Page text:
--------------------------------

Contrary to the title of the book, Hal doesn’t believe that these skills are possessed by just a few, select people in the world. Rather, these skills are practiced habits, and even a return to the activities that were more natural to us as 4-year olds, activities that were lost to us as we grew up. With practice, we can all become more creative and learn to innovate, Hal argues.
What does this have to do with global health, you may be asking?
At one point, Hal posted a slide which showcased a list of public companies and their “innovation premium”, in other words, the premium that shareholders will pay for a stock because they believe that the company has the capacity to grow through the introduction of new products or expansion to new markets. The interesting thing is that the premium is largely subjective, based on historical performance combined with a belief in the company’s future ability to perform. The premium is an incentive for companies to innovate and to encourage innovation in their employees.
Enter global health. I sat looking at the slide, pondering what is the “innovation premium” in public health? In areas of health technology, pharmceuticals and private healthcare, the market incentives can work in a similar fashion, particularly in publicly listed companies. However, in the delivery of public health services, the reward for innovation can be dismal at best. Rather, public health systems are more often rewarded for doing the same thing – whether effective or not – over and over again. The payment systems bear this out: payments are flat fees for services with little regard for outputs or outcomes, salaries are tied to hours worked and tenure, rather than performance. In a system with no rewards for exceptional performance, but serious repercussions for failure, what would we expect to be the result?

--------------------------------

Word and item position data:
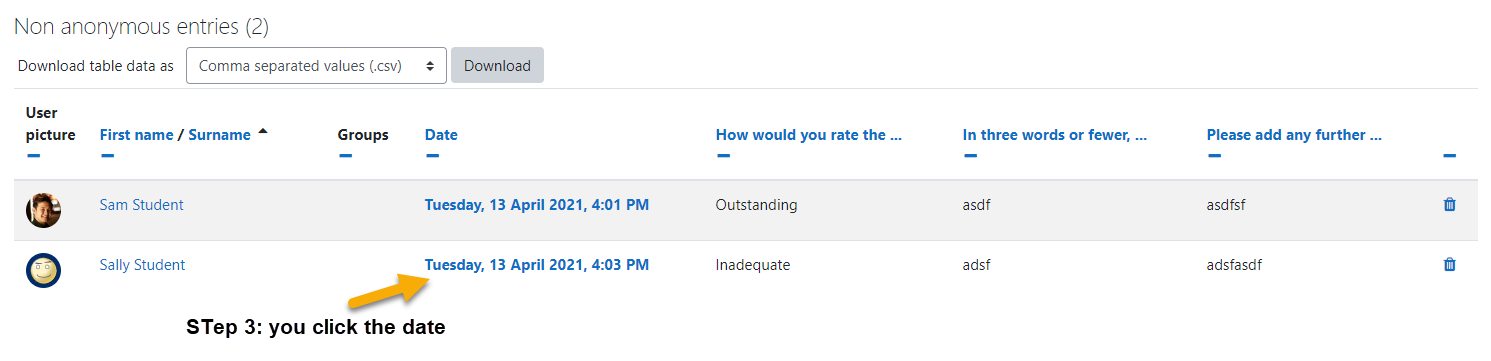Screen dimensions: 1491x361
Task: Collapse the 'Please add any further' column
Action: tap(1214, 156)
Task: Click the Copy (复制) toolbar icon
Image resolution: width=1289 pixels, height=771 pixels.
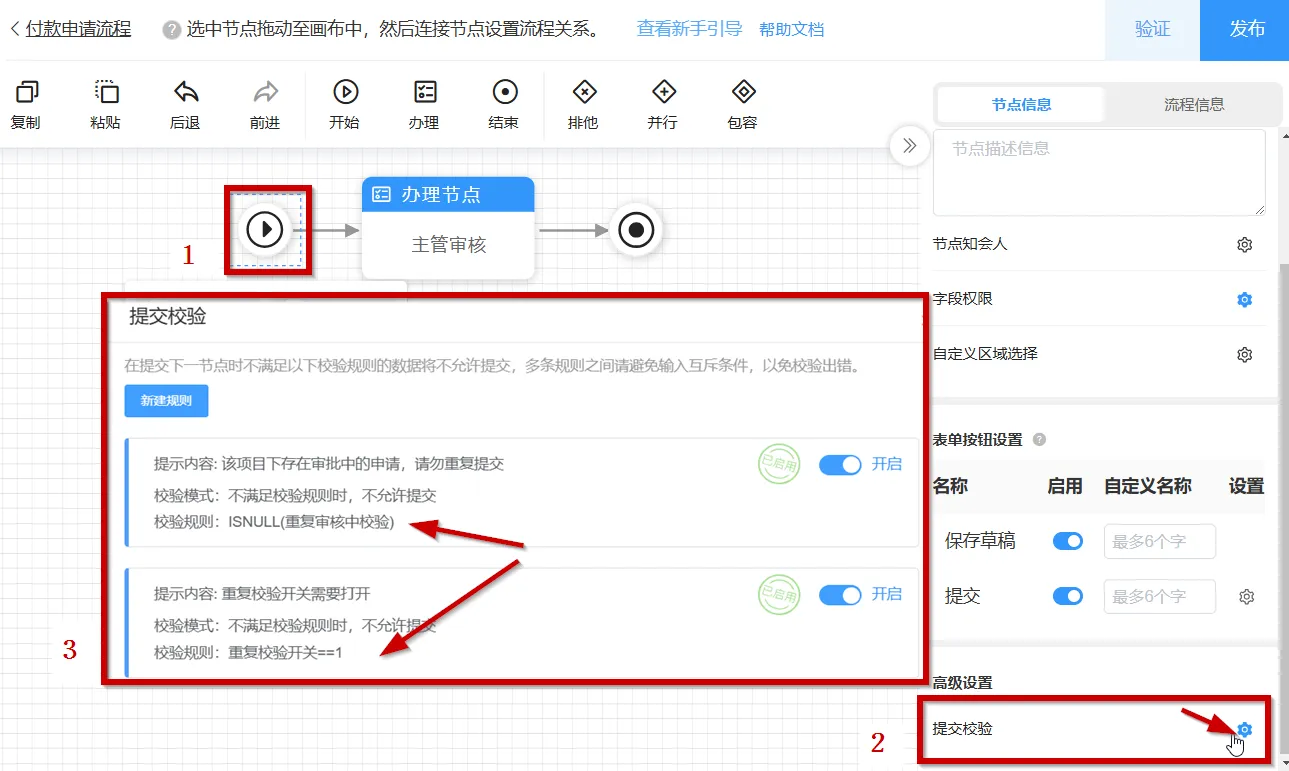Action: coord(26,93)
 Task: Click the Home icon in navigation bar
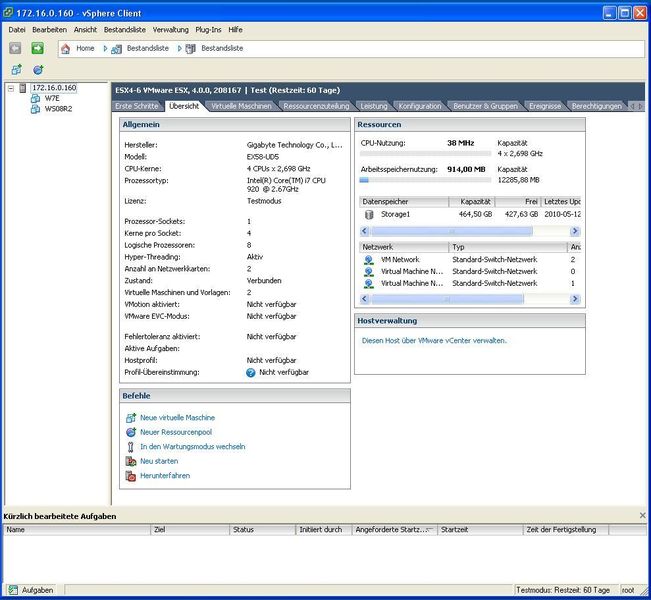click(66, 48)
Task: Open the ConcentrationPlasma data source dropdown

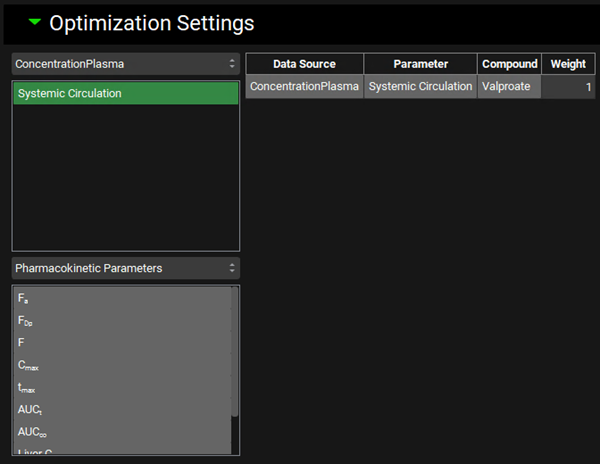Action: 125,64

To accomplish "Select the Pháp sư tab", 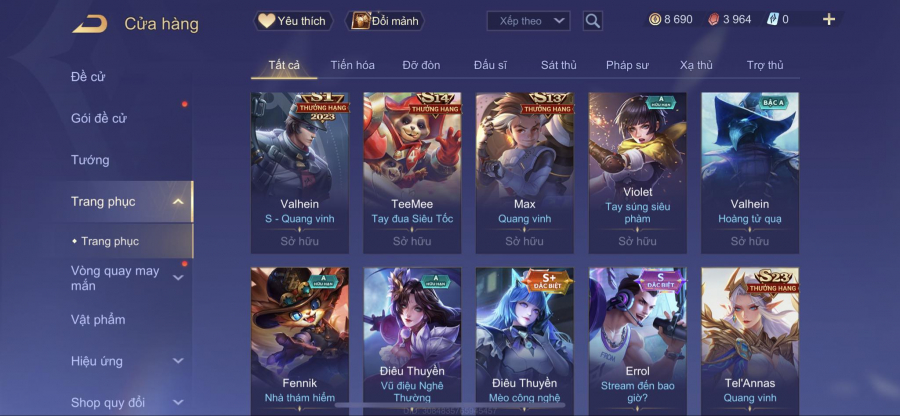I will [627, 65].
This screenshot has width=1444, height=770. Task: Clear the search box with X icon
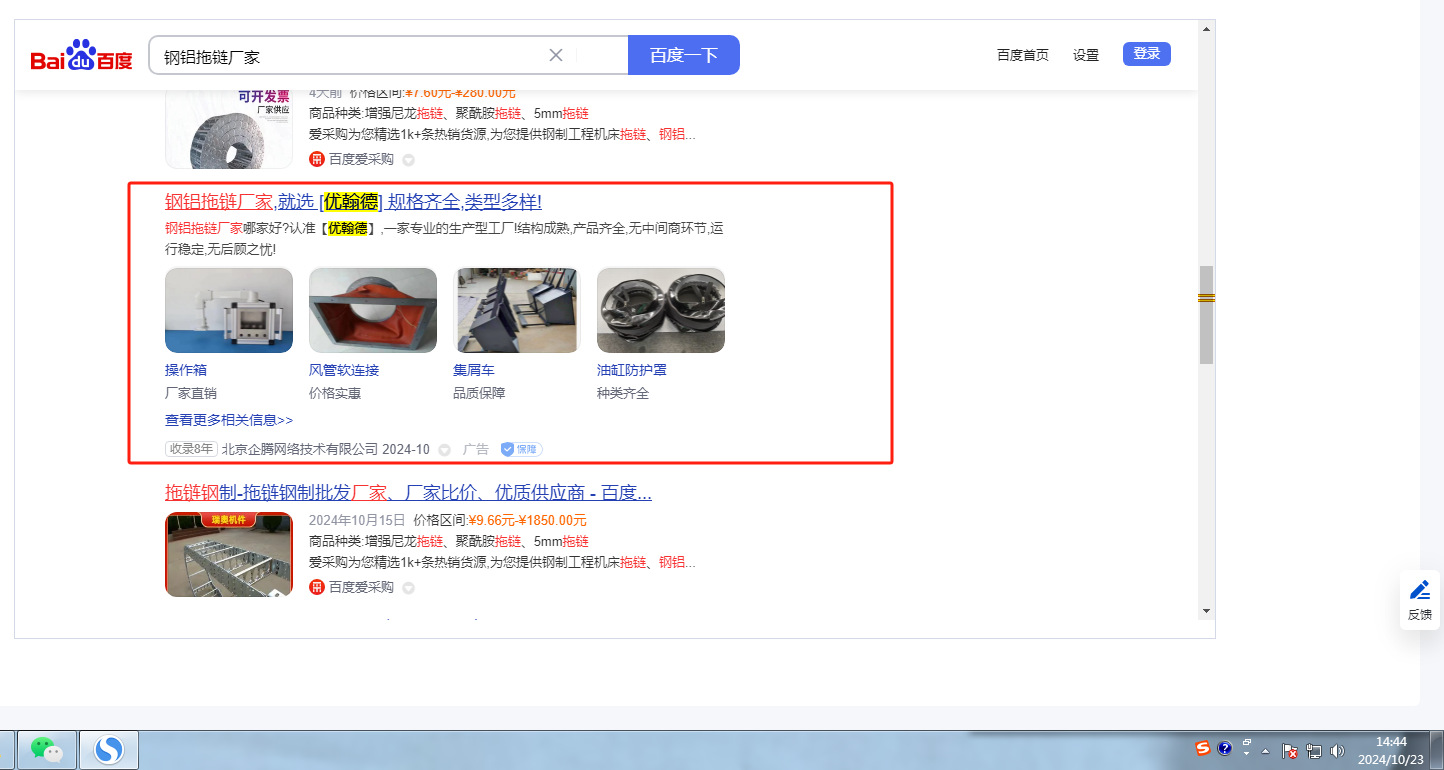[556, 55]
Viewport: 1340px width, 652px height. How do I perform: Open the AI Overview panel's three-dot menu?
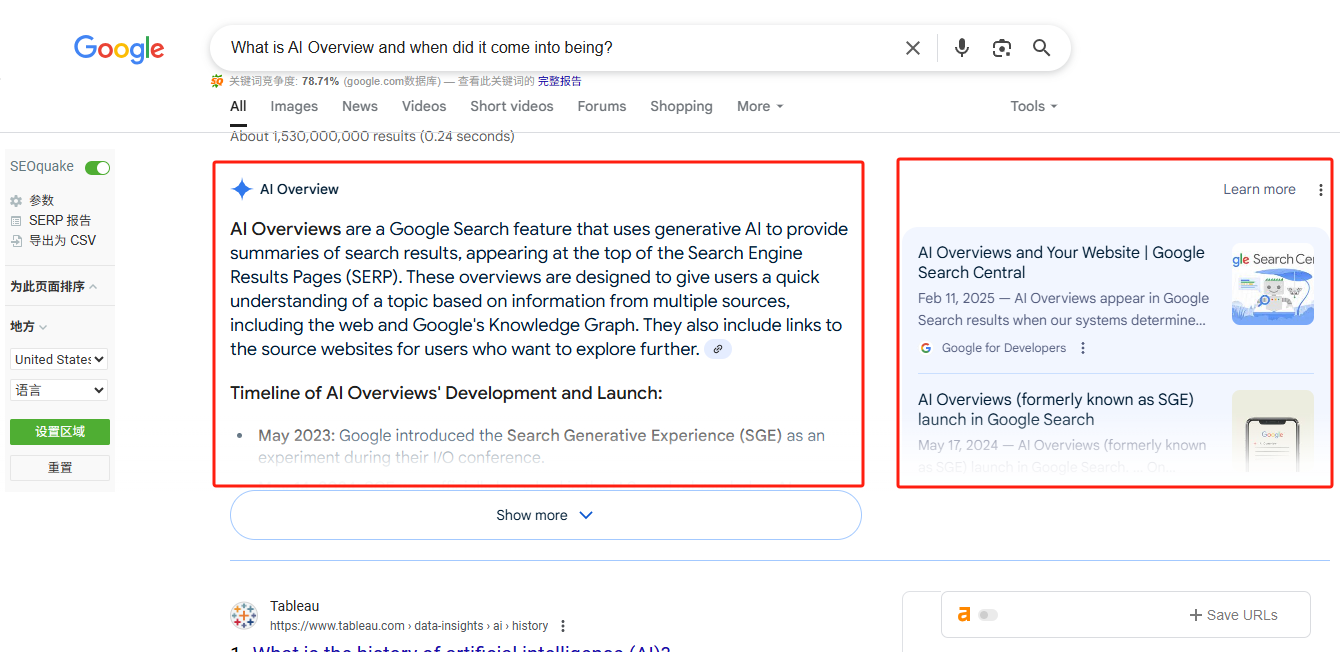point(1320,188)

--------------------------------

Tasks to complete:
**1.** In the passage on innovation and public health, what are salaries in public health systems said to be tied to?
**2.** Write out the part of the passage on innovation and public health starting with "What does this" and going on through "in their employees.".
**3.** Extend the passage on innovation and public health from where it stops.

Solved problems:
**1.** Hours worked and tenure, rather than performance.

**2.**
What does this have to do with global health, you may be asking?
At one point, Hal posted a slide which showcased a list of public companies and their “innovation premium”, in other words, the premium that shareholders will pay for a stock because they believe that the company has the capacity to grow through the introduction of new products or expansion to new markets. The interesting thing is that the premium is largely subjective, based on historical performance combined with a belief in the company’s future ability to perform. The premium is an incentive for companies to innovate and to encourage innovation in their employees.

**3.**
My colleagues at mothers2mothers have a cynical phrase for this. They call it “magical thinking”, referring to the common practice of believing that different outcomes will occur if one keeps trying the same thing. “Magical thinking” is rife within the public health system as funding continues to flow to organizations with very little motivation to change and improve.
How could the innovation premium be put to use in public health? How could health professionals be incentivized to practice some of the innovation habits as advocated by Hal?
One interesting idea is to link outputs with payments, or output-based aid (OBA). OBA initiatives use vouchers or other counting mechanisms to pay service fees per output, such as family planning services provided or delivery conducted. But this only goes so far, rewarding efficiency and demand creation, but leaving little incentive (and possibly creating disincentives) for quality outcomes.
We have a long way to go before we have systems designed to reward public health effectiveness in a way that puts a premium on innovation. In the meantime, public health innovators continue to be motivated the old fashioned way: pure passion.